Small Fiber Polyneuropathy Is Prevalent in Patients Experiencing Complex Chronic Pelvic Pain

• Published in: Pain medicine (Malden, Mass.) Vol. 20; no. 3; pp. 521 - 527
• Main Authors: Chen, Annie, De, Elise, Argoff, Charles
• Format: Journal Article
• Language: English
• Published: England Oxford University Press 01.03.2019
• Subjects: Analgesics; Chronic pain; Comorbidity; Complications and side effects; Cystitis; Diagnosis; Endometriosis; Fibromyalgia; Gastroesophageal reflux; Headache; Immunoglobulins; Immunomodulation; Intestine; Intravenous administration; Irritable bowel syndrome; Lidocaine; Low back pain; Medical diagnosis; Migraine; Pain; Pain management; Pelvic pain; Pelvis; Polyneuropathies; Polyneuropathy; Risk factors; Statistics; United States; Refractory; Skin Punch Biopsy; Epidermal Nerve Fiber Density; Pelvic Pain; Small Fiber Polyneuropathy
• ISSN: 1526-2375; 1526-4637; 1526-4637
• DOI: 10.1093/pm/pny001

Abstract Objective To demonstrate the prevalence of small fiber polyneuropathy (SFPN) in patients with refractory chronic pelvic pain (CPP). Design Retrospective study of prospective database. Subjects Participants were complex CPP patients recruited from subspecity referral clinics defined as those who were refractory to initial treatment and/or exhibited comorbid pain syndromes at initial presentation. Methods Comprehensive treatment history for CPP was obtained, and participants referred as above; 3-mm punch biopsies were obtained of the lower extremity and sent to diagnostic reference labs to evaluate for SFPN. The reported lab sensitivity and specificity for SFPN are 78–92% and 65–90%, respectively.
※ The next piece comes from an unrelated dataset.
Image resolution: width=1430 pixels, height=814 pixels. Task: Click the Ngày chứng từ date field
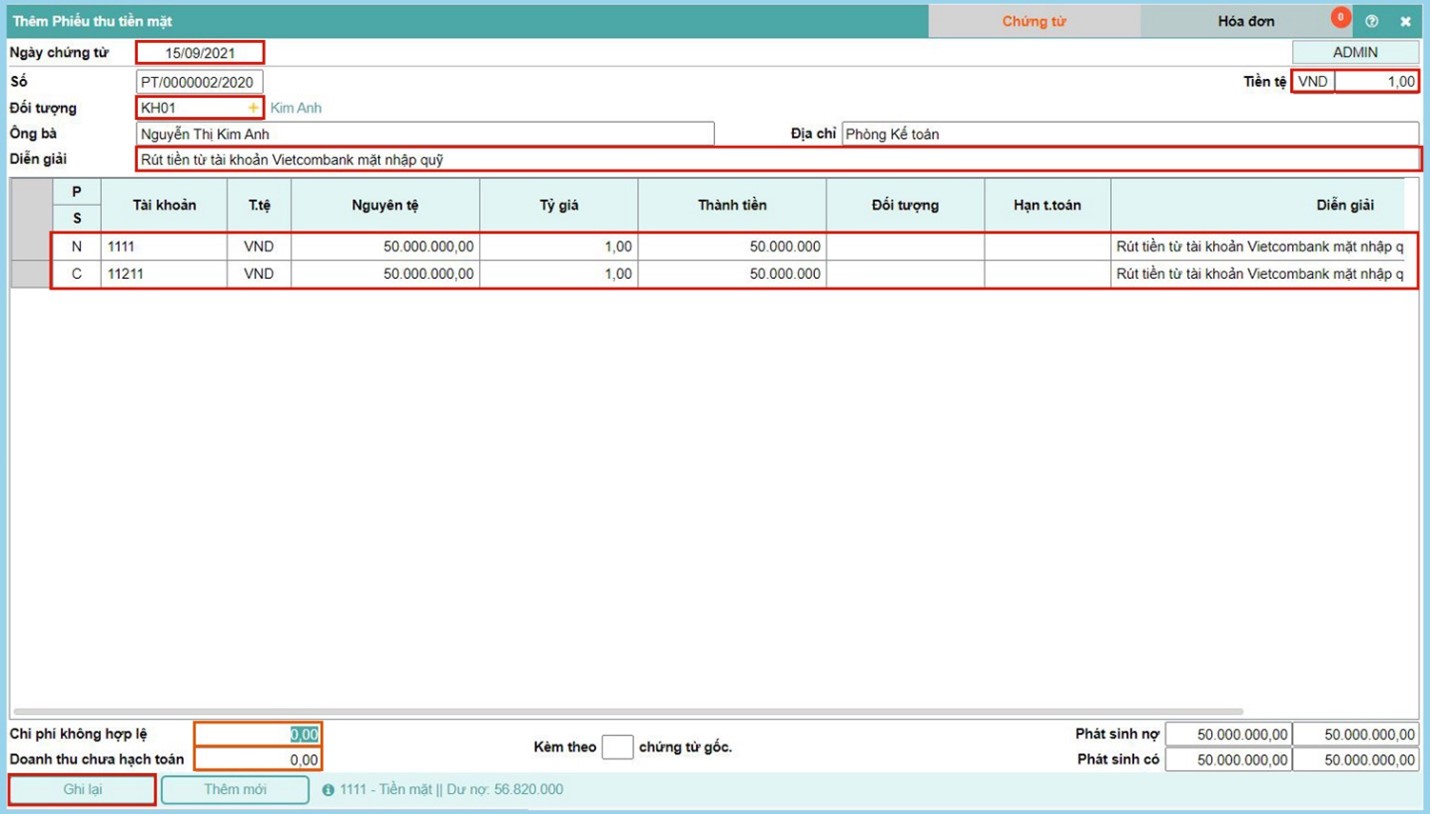pyautogui.click(x=200, y=53)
Results Twenty-five of 39 patients (64%) were positive for SFPN. Comorbid conditions noted in our population included gastroesophageal reflux disease (46%), migraine (38%), irritable bowel syndrome (33%), lower back pain (33%), fibromyalgia (38%), endometriosis (15%), interstitial cystitis (18%), vulvodynia (5%), and other chronic pain syndromes (36%). Conclusions The prevalence of SFPN in our specialty referral patients with complex CPP is remarkably high vs published general population prevalence data (53/100,000). Identification of SFPN in this complex population shifts the focus from undefined syndromes to symptom complexes with linked potentially treatable mechanisms (e.g., SFPN, central sensitization). Most CPP patients with SFPN are undiagnosed. Considering the diagnosis may expand treatment options beyond conventional or so-called adjuvant analgesics. Treatment may expand to therapies such as IV lidocaine, IVIG, or other immunomodulatory options. In addition, the value to the patient of receiving a diagnosis for a multisystem or refractory pain syndrome, often attributed to negative psychologic factors, cannot be underestimated. Identifying SFPN should be contemplated in CPP patients who present with multisystem pain or who have not responded to initial evaluation and management.